I miss New York City. I miss the city, the sites, the food, the music. Mostly I just miss the people I left there.
In my American Literature History class, I signed up to present one of the historic figures we’re studying this week, William Cullen Bryant. The paper is due Wednesday. Here is the park in New York City that bears his name. This shot is eastward, across the north side. Bryant’s statue (not shown) stands just behind the Library:
Specifically, I get to analyze and offer thoughts on his most famous poem, “Thanatopsis.” He was 17 or 18 when he wrote it, and upon first read (this morning), it’s gorgeous. It was a blind reading; I knew nothing of the poem or its history. All I knew is Bryant was a poet, and his park is in one of my favorite cities.

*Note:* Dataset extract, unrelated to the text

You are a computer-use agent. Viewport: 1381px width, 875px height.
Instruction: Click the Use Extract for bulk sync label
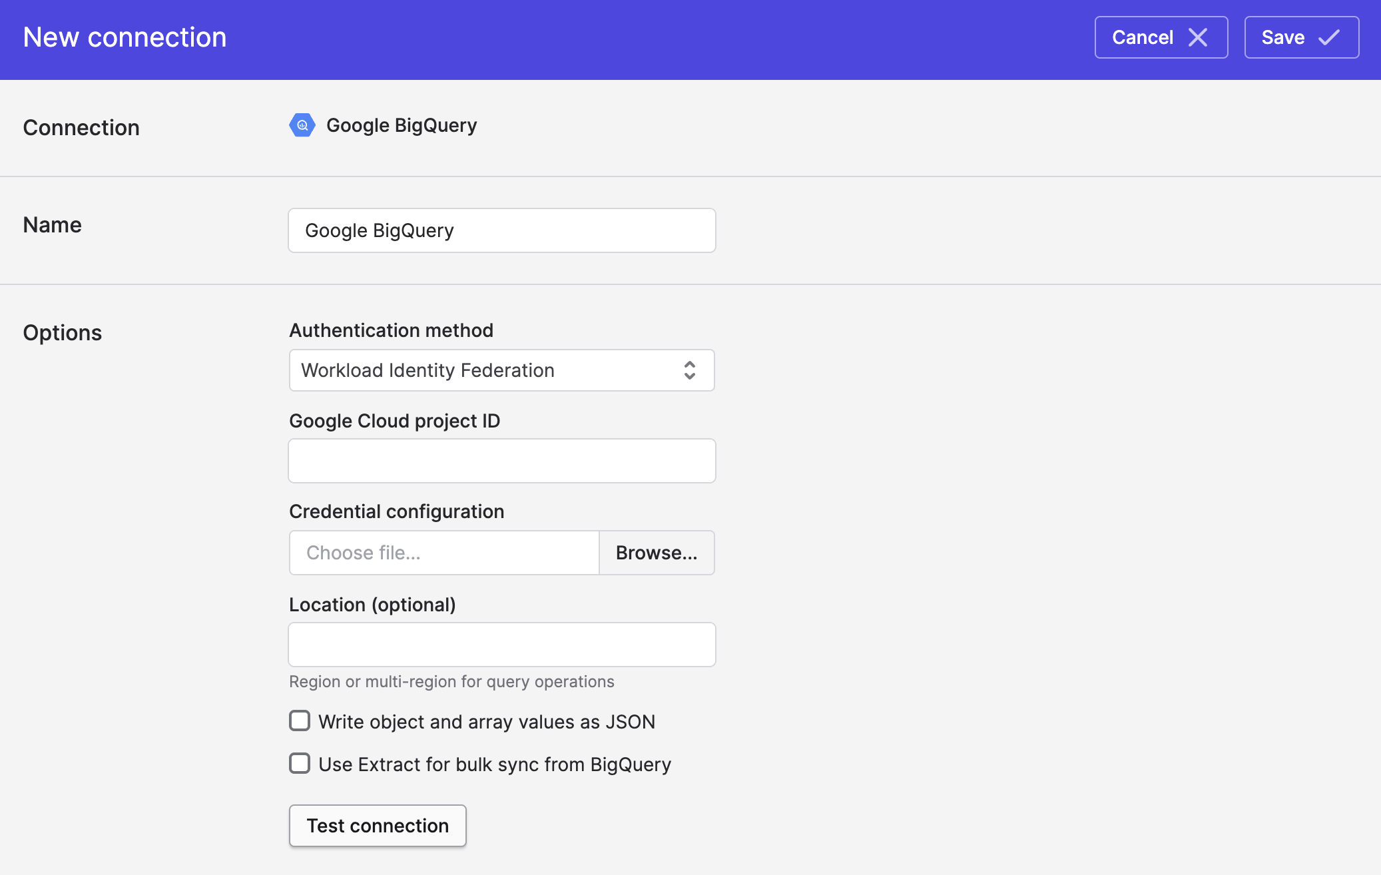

The poem resonates entirely of eternal perspective, this side of mortality. Its lone focus is death (thus the title), but Bryant’s borrowed omniscience imbues the piece with hope and exhorts an attitude to live well, so we’re worthy to share a grave with those who have gone before, and sleep well. The last sentence:
“So live, that when thy summons comes to join
The innumerable caravan, which moves
To that mysterious realm, where each shall take
His chamber in the silent halls of death,
Thou go not, like the quarry-slave at night,
Scourged to his dungeon, but, sustained and soothed
By an unfaltering trust, approach thy grave
Like one who wraps the drapery of his couch
About him, and lies down to pleasant dreams.”